Dataset records
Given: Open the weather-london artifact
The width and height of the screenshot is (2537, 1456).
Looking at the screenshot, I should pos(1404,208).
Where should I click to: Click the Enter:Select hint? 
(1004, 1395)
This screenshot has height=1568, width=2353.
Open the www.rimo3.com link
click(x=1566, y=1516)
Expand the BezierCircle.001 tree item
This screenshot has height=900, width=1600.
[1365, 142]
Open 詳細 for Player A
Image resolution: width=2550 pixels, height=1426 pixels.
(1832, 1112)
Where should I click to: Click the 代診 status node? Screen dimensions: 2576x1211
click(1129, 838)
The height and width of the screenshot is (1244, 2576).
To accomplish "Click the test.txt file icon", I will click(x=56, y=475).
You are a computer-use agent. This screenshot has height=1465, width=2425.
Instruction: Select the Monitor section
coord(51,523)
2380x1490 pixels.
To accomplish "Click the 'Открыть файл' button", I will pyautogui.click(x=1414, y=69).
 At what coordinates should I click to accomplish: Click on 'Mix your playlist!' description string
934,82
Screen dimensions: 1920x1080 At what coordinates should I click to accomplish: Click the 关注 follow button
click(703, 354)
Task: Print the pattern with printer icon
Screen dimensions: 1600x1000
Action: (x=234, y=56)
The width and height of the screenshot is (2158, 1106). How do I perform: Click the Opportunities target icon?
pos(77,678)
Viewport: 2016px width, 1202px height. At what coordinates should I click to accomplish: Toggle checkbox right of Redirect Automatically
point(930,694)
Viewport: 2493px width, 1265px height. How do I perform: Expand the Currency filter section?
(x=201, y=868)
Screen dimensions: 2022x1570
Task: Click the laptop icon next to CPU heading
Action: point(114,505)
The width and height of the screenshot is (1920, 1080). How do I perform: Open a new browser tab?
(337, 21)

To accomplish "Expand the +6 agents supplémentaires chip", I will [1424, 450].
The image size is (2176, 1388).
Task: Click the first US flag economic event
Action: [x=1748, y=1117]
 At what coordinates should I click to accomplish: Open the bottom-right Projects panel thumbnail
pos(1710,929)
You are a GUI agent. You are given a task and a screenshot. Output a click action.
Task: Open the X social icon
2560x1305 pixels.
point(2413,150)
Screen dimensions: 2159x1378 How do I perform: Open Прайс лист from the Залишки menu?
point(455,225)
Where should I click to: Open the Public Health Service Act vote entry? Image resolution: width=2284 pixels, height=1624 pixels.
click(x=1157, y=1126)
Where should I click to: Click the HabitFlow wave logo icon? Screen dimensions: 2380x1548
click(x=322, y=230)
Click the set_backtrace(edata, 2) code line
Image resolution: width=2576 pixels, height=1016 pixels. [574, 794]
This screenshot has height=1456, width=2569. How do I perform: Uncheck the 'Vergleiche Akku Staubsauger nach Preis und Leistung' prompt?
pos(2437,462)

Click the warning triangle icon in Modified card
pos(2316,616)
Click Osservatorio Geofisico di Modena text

DIRECTIONS — Take the entries above and repeat them verbatim.

FINAL ANSWER —
Given: Open the weather-london artifact
The width and height of the screenshot is (2537, 1456).
Looking at the screenshot, I should pos(1404,208).
Where should I click to: Click the Enter:Select hint? 
(1004, 1395)
This screenshot has height=1568, width=2353.
Open the www.rimo3.com link
click(x=1566, y=1516)
Expand the BezierCircle.001 tree item
This screenshot has height=900, width=1600.
[1365, 142]
Open 詳細 for Player A
Image resolution: width=2550 pixels, height=1426 pixels.
(1832, 1112)
Where should I click to: Click the 代診 status node? Screen dimensions: 2576x1211
click(1129, 838)
The height and width of the screenshot is (1244, 2576).
To accomplish "Click the test.txt file icon", I will click(x=56, y=475).
You are a computer-use agent. This screenshot has height=1465, width=2425.
Instruction: Select the Monitor section
coord(51,523)
2380x1490 pixels.
To accomplish "Click the 'Открыть файл' button", I will pyautogui.click(x=1414, y=69).
 At what coordinates should I click to accomplish: Click on 'Mix your playlist!' description string
934,82
Screen dimensions: 1920x1080 At what coordinates should I click to accomplish: Click the 关注 follow button
click(703, 354)
Task: Print the pattern with printer icon
Screen dimensions: 1600x1000
Action: (x=234, y=56)
The width and height of the screenshot is (2158, 1106). How do I perform: Click the Opportunities target icon?
pos(77,678)
Viewport: 2016px width, 1202px height. At what coordinates should I click to accomplish: Toggle checkbox right of Redirect Automatically
point(930,694)
Viewport: 2493px width, 1265px height. How do I perform: Expand the Currency filter section?
(x=201, y=868)
Screen dimensions: 2022x1570
Task: Click the laptop icon next to CPU heading
Action: point(114,505)
The width and height of the screenshot is (1920, 1080). How do I perform: Open a new browser tab?
(337, 21)

To accomplish "Expand the +6 agents supplémentaires chip", I will [1424, 450].
The image size is (2176, 1388).
Task: Click the first US flag economic event
Action: [x=1748, y=1117]
 At what coordinates should I click to accomplish: Open the bottom-right Projects panel thumbnail
pos(1710,929)
You are a GUI agent. You are given a task and a screenshot. Output a click action.
Task: Open the X social icon
2560x1305 pixels.
point(2413,150)
Screen dimensions: 2159x1378 How do I perform: Open Прайс лист from the Залишки menu?
point(455,225)
Where should I click to: Open the Public Health Service Act vote entry? Image resolution: width=2284 pixels, height=1624 pixels.
click(x=1157, y=1126)
Where should I click to: Click the HabitFlow wave logo icon? Screen dimensions: 2380x1548
click(x=322, y=230)
Click the set_backtrace(edata, 2) code line
Image resolution: width=2576 pixels, height=1016 pixels. [574, 794]
This screenshot has height=1456, width=2569. How do I perform: Uncheck the 'Vergleiche Akku Staubsauger nach Preis und Leistung' prompt?
pos(2437,462)

Click the warning triangle icon in Modified card
pos(2316,616)
Click Osservatorio Geofisico di Modena text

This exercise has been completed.